Ce jeudi matin, Pierre Moscovici a toutefois invité le gouvernement français à ne pas trop laisser filer le déficit. "Je pense que ce qui est souhaitable, en vérité, est que ce dépassement soit le plus limité possible", a affirmé le commissaire européen à l'occasion d'une audition au Sénat. "Je crois savoir que le gouvernement français travaille sur un paquet d'atténuation (de l'impact financier de ces mesures), dont je ne connais pas le détail (...) à la fois avec de la maîtrise de la dépense qui doit être poursuivie et peut-être par des efforts de recettes", a-t-il souligné.

Des Bourses mondiales chahutées

Est-ce un traitement de faveur par rapport à l'Italie ? L'Europe avait rejeté fin octobre le budget italien prévoyant un déficit à 2,4%, une prévision ramenée depuis à près de 2%. "La différence entre la France et l'Italie, c'est que les fondamentaux (dont la croissance) y sont plus solides et la dette publique moins lourde", analyse Christophe Barraud. La dette publique italienne représentait 131,8% du PIB en 2017, contre 97% du PIB pour la France, selon Eurostat. Par ailleurs, la Commission européenne prévoit une croissance pour 2019 de 1,1% en Italie et de 1,6% en France. "Il n'y a pas de réel choc qui inquiète sur la dette de long terme pour l'instant", estime Christophe Barraud.

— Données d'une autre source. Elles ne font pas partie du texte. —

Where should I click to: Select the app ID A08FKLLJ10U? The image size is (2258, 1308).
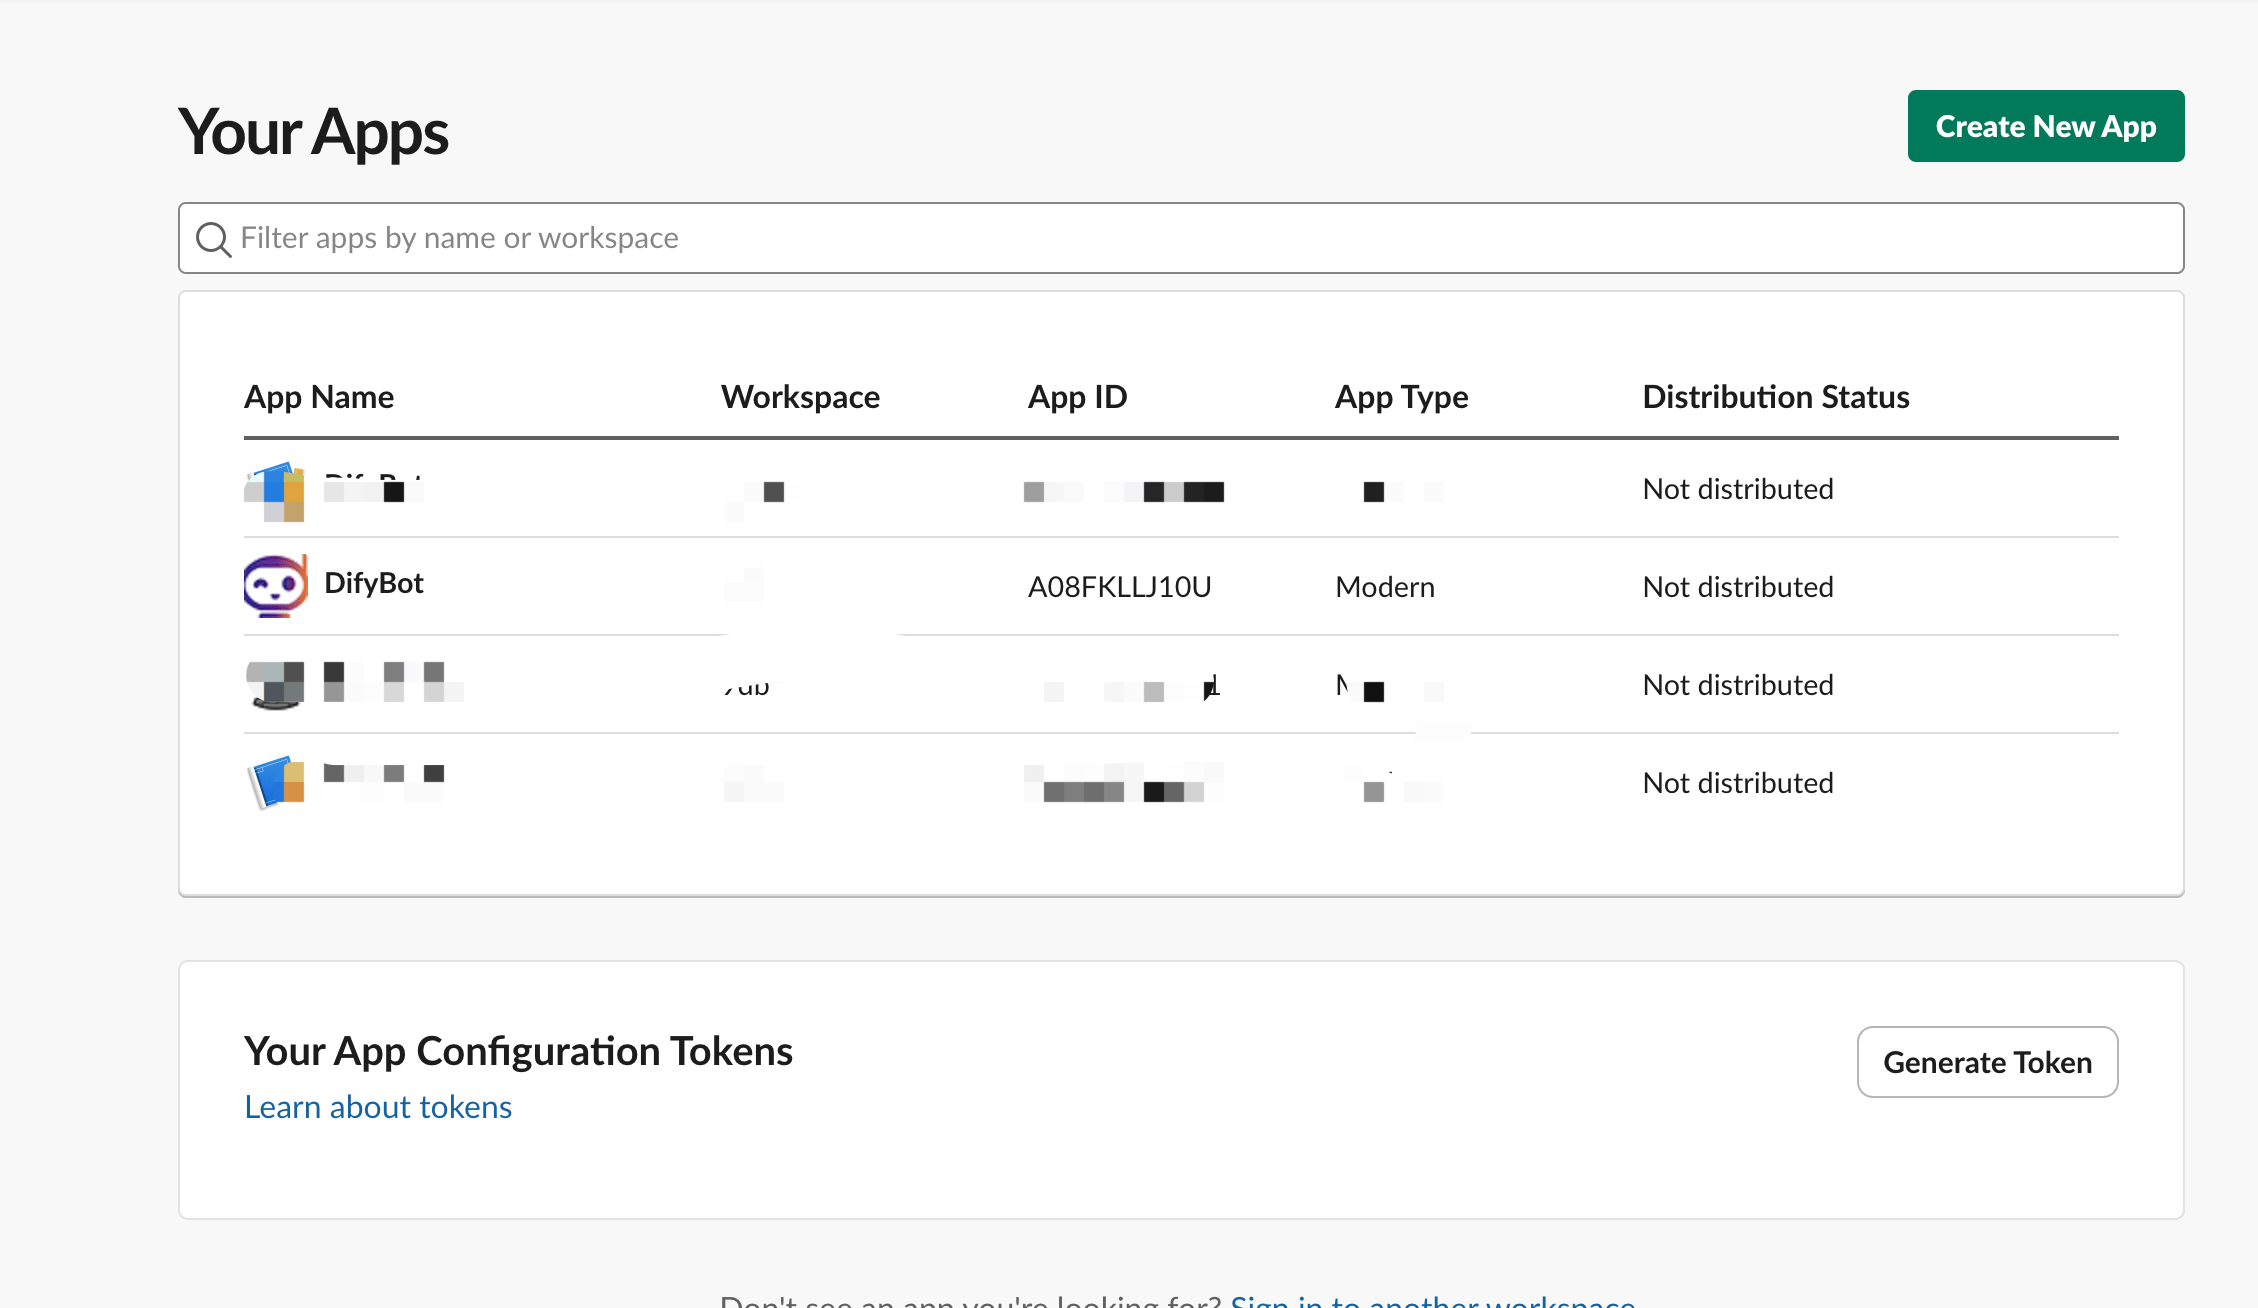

En parallèle, si les marchés actions ont rebondi fortement mercredi, les Bourses mondiales sont plutôt chahutées depuis début octobre. Le CAC 40 par exemple est toujours en repli de plus de 7% depuis janvier. Le regain d'aversion au risque a profité aux obligations, ce qui a eu tendance à faire baisser les taux ou tout du moins à contenir leur hausse jusqu'à présent. Une aubaine pour l'exécutif mais qui pourrait ne pas durer éternellement. En particulier si la croissance ralentissait davantage que prévu, alors que la Banque centrale européenne opère un virage en matière de politique monétaire. La BCE doit en effet mettre fin très progressivement à ses achats de dette publique et privée (quantitative easing) à partir de janvier.